What are the steps involved?
In a previous project, the entire haemoplasma genome (where all its proteins are encoded) has been transformed into a library of E. coli bacteria. This means that each colony of E. coli bacteria contains a fragment of a haemoplasma gene/DNA (the ‘insert’) which may be stimulated to synthesise a piece of haemoplasma protein. This allows us to study haemoplasma proteins without growing the haemoplasma organisms themselves. Utilising this library, we can then use serum from cats with and without haemoplasma infection to screen for antibody binding to the haemoplasma proteins. Once positive binding has been identified, the original DNA insert can be removed from the bacteria and its sequence used to identify the encoded protein on the haemoplasma genome.
Another approach we have is to use advanced computer modelling software to predict haemoplasma proteins that should be immunoreactive; these will then be synthesised in E. coli bacteria and screened with feline serum from cats with and without haemoplasma infection to identify any that are immunoreactive.

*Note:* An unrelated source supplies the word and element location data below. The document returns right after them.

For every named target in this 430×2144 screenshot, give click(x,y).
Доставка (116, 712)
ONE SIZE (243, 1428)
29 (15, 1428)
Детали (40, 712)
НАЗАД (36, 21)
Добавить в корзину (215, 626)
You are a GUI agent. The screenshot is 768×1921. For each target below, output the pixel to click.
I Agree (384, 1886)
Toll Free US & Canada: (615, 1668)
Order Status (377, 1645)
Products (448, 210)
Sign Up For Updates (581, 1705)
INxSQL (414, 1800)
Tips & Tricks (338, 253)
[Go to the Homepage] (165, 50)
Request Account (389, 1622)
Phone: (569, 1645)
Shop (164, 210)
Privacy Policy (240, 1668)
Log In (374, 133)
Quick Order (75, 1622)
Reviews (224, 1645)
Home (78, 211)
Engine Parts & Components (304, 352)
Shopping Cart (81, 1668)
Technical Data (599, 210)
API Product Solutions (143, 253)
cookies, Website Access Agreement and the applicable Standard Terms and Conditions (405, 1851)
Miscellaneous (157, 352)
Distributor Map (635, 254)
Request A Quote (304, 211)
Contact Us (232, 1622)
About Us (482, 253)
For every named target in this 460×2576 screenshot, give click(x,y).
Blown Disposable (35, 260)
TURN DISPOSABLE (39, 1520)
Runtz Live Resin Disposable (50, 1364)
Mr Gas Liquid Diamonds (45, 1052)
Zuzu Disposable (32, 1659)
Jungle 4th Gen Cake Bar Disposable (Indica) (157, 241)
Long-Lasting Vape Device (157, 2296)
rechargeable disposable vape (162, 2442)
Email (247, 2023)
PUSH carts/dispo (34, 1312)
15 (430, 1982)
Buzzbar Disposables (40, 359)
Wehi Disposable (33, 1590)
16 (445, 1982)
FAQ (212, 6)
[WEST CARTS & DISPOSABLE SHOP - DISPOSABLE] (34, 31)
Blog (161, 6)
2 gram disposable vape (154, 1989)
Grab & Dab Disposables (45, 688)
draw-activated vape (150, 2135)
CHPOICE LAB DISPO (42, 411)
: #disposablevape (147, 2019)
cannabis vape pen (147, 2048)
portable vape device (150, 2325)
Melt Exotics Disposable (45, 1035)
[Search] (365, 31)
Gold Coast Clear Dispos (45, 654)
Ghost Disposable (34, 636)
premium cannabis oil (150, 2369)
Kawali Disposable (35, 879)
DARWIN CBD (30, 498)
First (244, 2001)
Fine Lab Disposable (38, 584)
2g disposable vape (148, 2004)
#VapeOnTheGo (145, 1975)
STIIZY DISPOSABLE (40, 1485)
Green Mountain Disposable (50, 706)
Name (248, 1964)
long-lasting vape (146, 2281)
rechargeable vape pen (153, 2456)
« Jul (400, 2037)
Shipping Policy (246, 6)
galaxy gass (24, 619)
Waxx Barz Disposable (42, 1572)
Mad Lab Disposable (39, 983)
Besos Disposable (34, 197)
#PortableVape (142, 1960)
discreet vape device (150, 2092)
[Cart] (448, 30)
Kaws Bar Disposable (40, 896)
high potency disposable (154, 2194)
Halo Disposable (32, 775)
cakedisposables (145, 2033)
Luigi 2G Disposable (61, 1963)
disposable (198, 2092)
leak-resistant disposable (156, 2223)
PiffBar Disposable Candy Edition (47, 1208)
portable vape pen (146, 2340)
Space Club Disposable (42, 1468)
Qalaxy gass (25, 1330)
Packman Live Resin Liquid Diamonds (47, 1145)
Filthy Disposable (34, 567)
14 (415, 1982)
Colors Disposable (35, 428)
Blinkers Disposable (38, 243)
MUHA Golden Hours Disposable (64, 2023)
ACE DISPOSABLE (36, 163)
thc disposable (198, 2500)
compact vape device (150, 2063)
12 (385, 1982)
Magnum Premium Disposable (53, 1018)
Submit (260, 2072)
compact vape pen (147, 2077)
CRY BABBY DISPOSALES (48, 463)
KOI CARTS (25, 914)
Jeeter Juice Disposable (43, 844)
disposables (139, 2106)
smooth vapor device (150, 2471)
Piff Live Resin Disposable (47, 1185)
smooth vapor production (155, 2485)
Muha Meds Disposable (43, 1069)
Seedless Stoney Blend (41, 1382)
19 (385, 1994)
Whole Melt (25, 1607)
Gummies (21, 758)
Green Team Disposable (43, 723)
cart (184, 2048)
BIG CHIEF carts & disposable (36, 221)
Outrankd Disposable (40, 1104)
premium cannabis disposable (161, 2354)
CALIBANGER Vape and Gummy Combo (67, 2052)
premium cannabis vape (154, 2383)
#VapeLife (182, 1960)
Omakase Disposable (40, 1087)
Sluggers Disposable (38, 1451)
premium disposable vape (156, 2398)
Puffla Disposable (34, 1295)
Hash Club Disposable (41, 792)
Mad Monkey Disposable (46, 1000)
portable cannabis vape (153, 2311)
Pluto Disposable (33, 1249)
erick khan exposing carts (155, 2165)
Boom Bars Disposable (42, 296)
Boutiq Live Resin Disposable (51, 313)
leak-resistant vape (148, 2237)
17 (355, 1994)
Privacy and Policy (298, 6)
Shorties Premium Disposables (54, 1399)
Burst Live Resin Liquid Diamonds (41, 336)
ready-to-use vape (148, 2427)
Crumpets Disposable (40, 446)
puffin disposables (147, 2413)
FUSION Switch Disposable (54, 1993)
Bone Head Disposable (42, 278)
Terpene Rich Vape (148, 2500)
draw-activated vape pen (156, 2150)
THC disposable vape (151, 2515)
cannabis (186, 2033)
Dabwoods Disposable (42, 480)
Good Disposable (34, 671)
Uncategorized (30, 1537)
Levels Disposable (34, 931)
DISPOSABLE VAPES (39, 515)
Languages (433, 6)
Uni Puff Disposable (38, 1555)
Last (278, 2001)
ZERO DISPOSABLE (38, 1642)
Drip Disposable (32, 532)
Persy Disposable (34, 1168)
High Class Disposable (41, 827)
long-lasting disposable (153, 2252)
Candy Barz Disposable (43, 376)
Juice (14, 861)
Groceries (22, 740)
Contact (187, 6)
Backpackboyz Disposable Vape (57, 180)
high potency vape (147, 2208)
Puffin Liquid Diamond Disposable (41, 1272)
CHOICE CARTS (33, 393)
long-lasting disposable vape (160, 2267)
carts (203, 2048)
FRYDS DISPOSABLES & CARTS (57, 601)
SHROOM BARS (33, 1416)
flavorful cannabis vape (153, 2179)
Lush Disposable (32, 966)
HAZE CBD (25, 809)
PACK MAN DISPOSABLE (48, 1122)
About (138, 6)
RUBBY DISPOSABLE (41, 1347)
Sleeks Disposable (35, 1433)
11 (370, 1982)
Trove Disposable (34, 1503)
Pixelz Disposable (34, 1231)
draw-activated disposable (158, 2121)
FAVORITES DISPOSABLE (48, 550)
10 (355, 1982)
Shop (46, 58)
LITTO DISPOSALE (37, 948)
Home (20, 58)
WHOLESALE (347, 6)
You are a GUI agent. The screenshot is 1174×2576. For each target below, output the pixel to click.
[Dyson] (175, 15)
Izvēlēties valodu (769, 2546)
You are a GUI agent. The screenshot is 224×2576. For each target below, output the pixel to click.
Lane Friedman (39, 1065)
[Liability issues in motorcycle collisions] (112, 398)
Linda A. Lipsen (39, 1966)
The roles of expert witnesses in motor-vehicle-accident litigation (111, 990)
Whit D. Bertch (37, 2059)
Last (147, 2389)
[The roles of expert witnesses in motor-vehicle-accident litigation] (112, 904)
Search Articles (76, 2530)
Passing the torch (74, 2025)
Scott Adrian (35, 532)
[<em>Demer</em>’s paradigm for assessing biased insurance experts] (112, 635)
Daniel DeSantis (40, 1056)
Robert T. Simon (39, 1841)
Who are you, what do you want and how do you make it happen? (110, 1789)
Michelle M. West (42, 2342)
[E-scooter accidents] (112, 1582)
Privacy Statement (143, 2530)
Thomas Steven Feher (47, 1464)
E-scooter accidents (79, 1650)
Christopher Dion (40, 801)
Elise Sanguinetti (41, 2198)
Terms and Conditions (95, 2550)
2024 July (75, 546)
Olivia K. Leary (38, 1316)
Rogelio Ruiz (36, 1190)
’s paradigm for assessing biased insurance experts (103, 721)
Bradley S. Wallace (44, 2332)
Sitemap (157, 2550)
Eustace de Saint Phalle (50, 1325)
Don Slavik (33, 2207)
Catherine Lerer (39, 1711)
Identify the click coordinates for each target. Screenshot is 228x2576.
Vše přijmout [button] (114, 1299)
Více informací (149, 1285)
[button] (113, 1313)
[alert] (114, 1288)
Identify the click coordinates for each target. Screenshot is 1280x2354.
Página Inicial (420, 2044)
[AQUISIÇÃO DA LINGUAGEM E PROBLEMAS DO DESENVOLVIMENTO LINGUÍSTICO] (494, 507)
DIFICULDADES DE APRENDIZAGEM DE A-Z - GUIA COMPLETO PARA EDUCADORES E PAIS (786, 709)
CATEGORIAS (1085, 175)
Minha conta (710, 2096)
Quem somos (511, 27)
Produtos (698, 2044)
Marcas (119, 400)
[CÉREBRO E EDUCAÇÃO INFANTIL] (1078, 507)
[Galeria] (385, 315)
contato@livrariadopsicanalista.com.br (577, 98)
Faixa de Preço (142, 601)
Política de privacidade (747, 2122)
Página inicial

Our immediate aim will be to optimise a serological assay for the diagnosis of haemoplasma infection which doesn’t include interference from feline antibodies cross-reacting to E. coli proteins.
Who is working on this project?
This study is being carried out at the University of Bristol by Serina Filler whose PhD is funded by the Langford T5rust for Animal Health & Welfare. Serina is supervised by the internationally well known and well respected Prof. Séverine Tasker along with Dr. Christopher Helps and Dr. Daryll Hill. The library was produced by Dr. Emily Barker, feline serum samples are remnant from previous studies and clinical samples at the Diagnostics Laboratory, Langford Veterinary Services.